Repeat, please, exactly the lines from the one that has "Click the Create New Webhook button" through the end of the records below, with pictures dropped.

Collected data entries:
++++++++++

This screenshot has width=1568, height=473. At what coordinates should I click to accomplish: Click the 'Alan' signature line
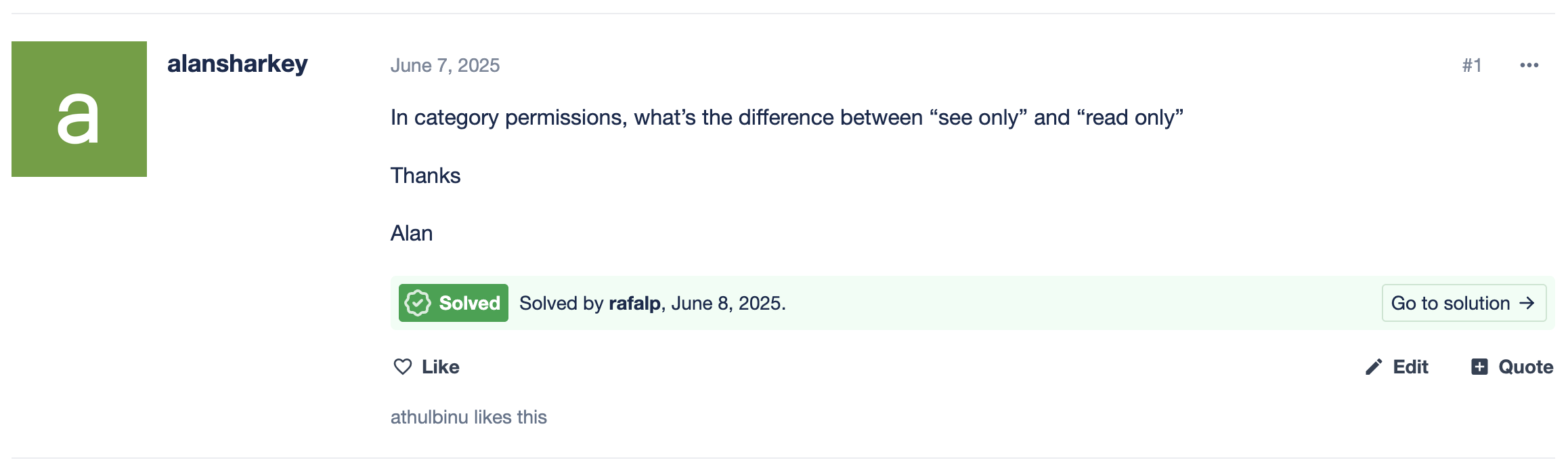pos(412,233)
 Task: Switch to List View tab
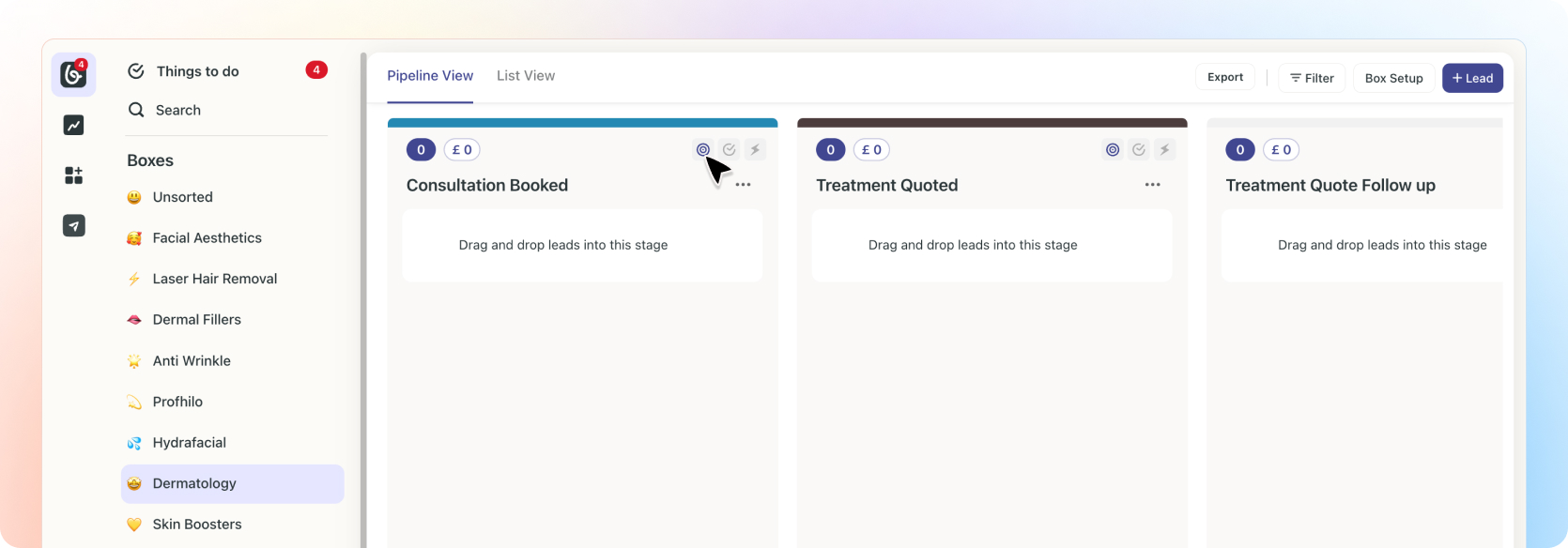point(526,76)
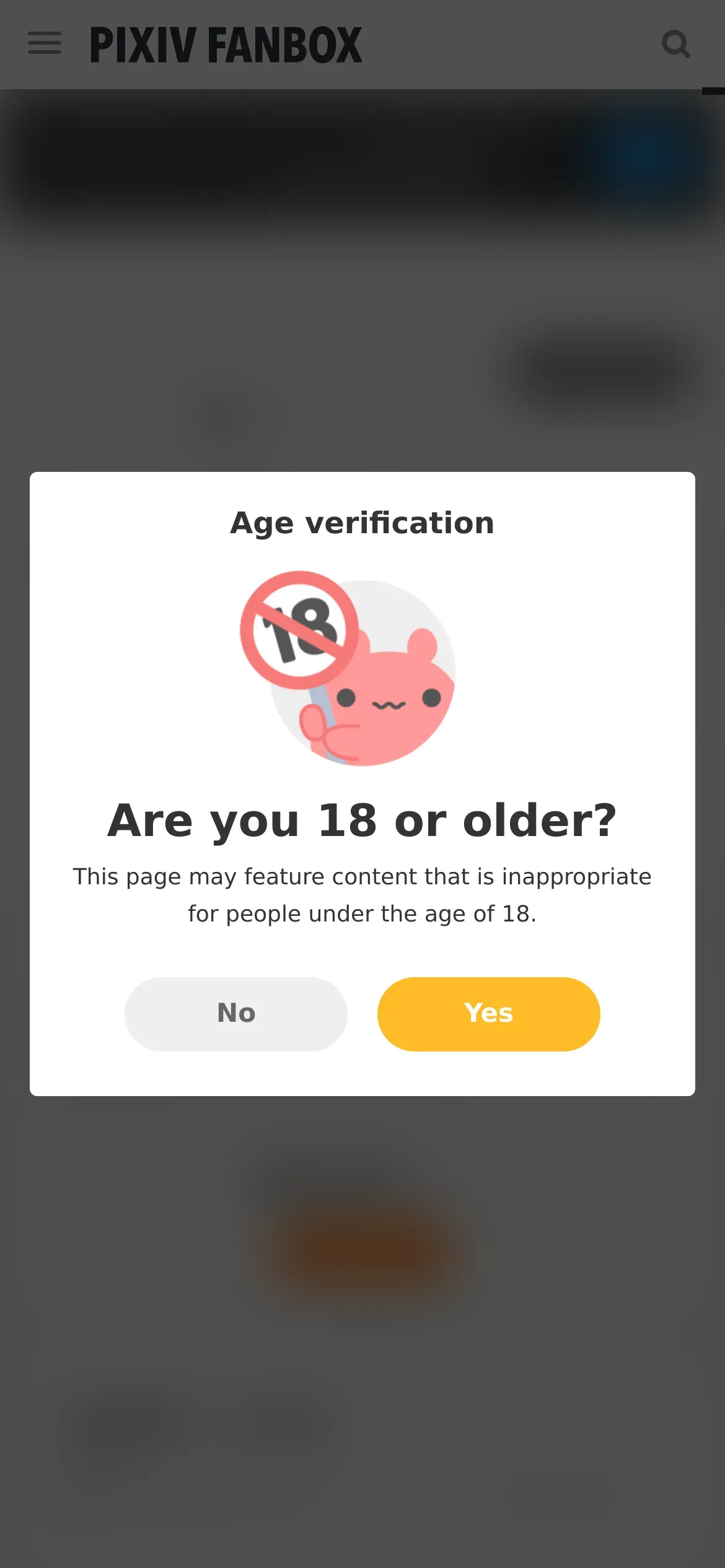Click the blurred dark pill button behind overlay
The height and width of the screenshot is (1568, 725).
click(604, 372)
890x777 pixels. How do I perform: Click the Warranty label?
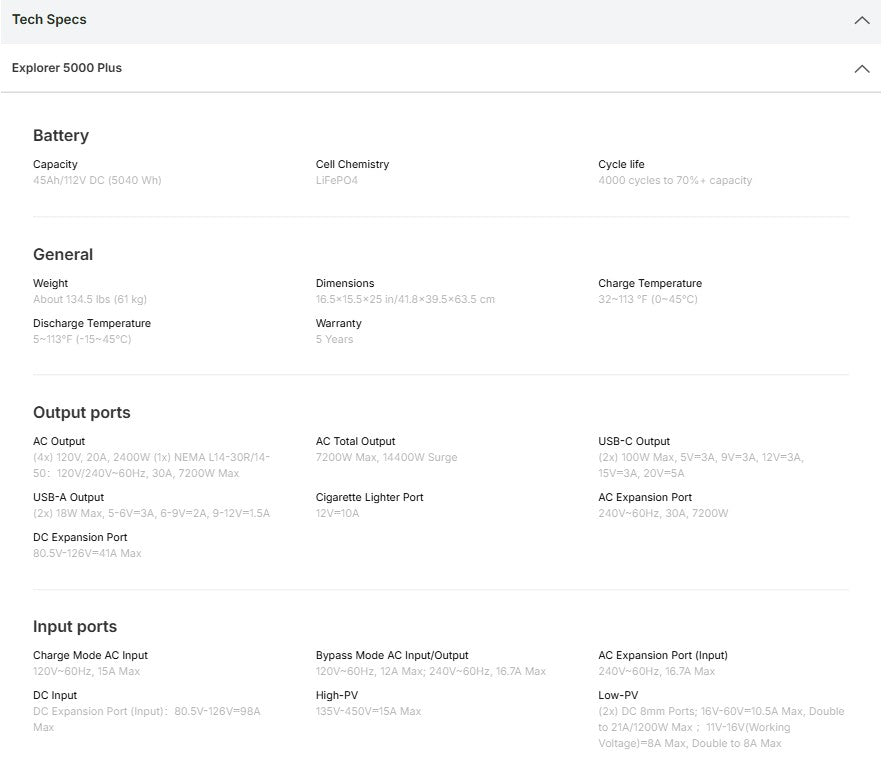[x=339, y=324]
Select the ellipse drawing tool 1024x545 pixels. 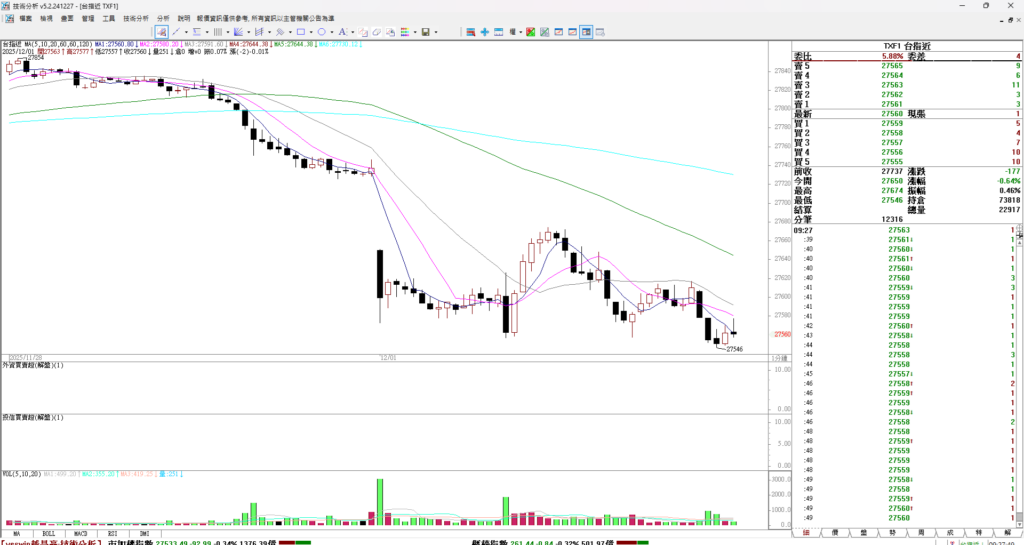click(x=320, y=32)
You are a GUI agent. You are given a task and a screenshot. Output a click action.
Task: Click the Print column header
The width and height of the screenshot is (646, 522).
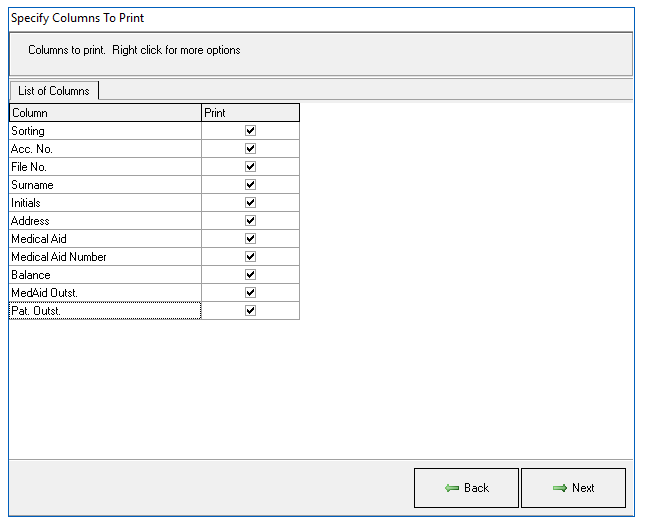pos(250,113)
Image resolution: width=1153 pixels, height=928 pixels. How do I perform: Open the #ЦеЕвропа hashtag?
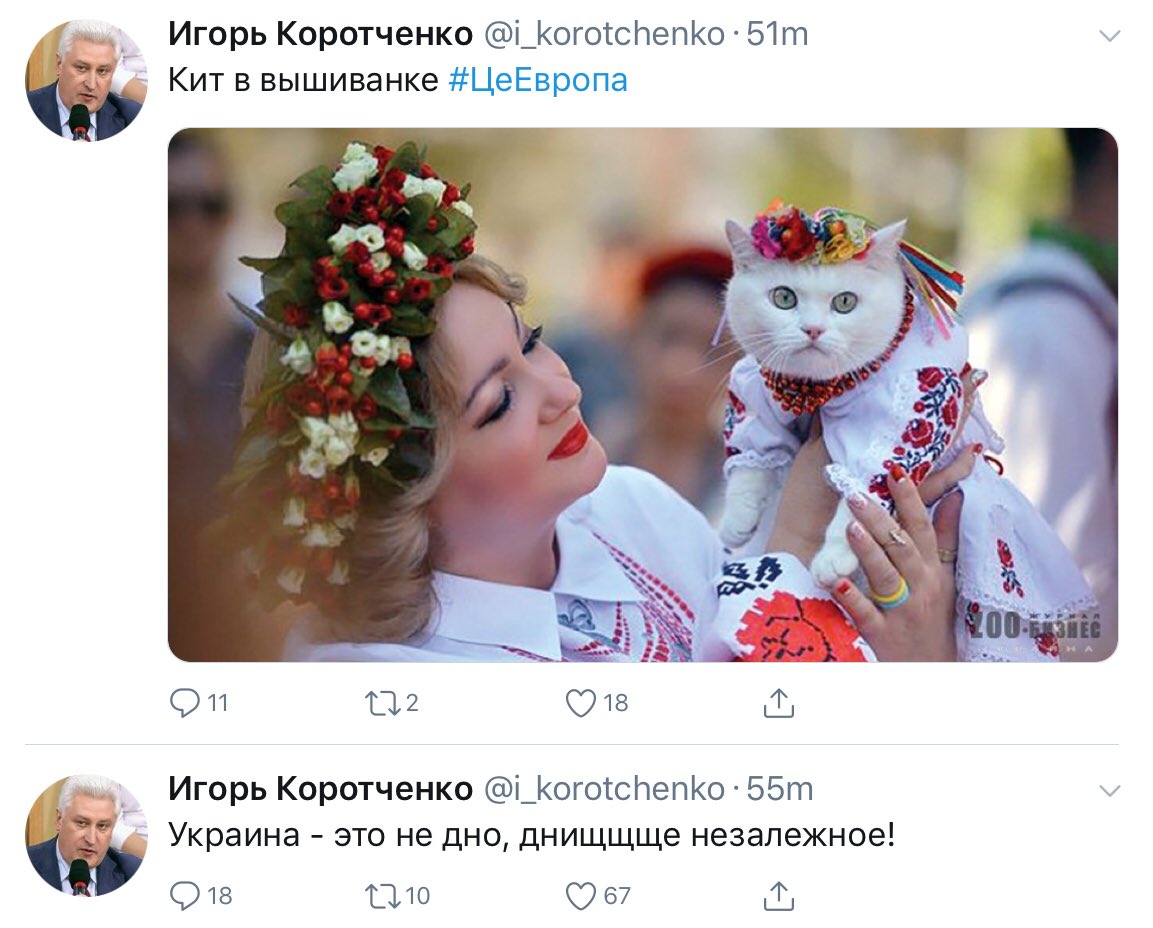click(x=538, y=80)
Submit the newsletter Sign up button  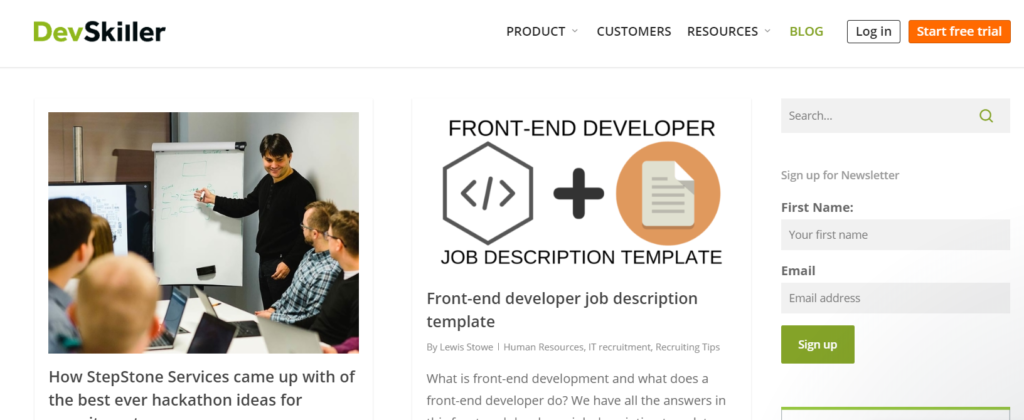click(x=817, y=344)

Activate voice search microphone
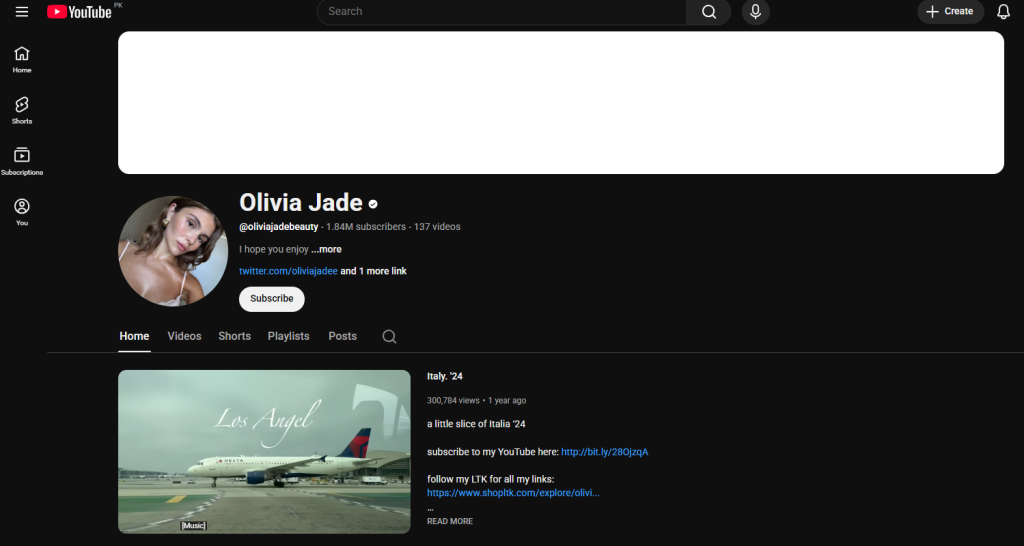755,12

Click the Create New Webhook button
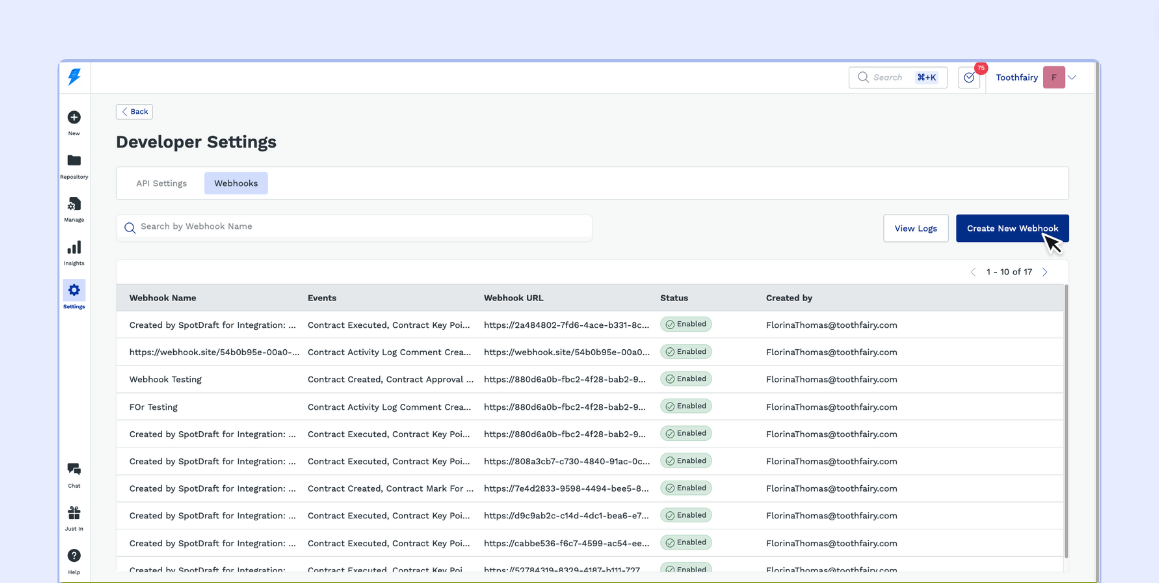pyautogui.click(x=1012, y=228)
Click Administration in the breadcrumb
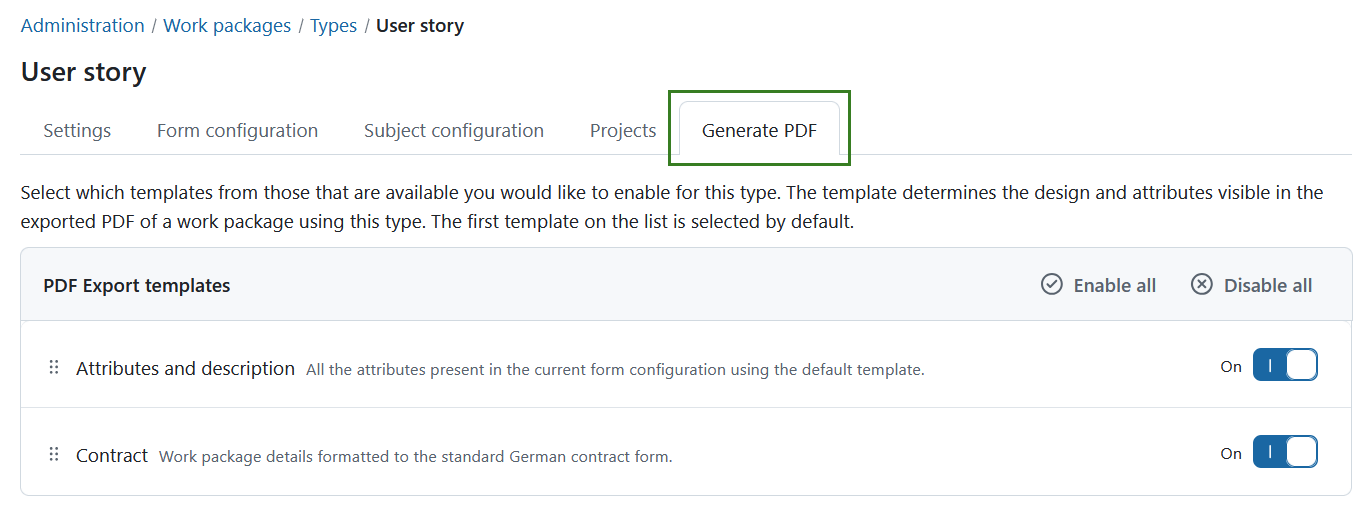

++++++++++

* [Answer section]:
Click the Create New Webhook button
pyautogui.click(x=1012, y=228)
Click Administration in the breadcrumb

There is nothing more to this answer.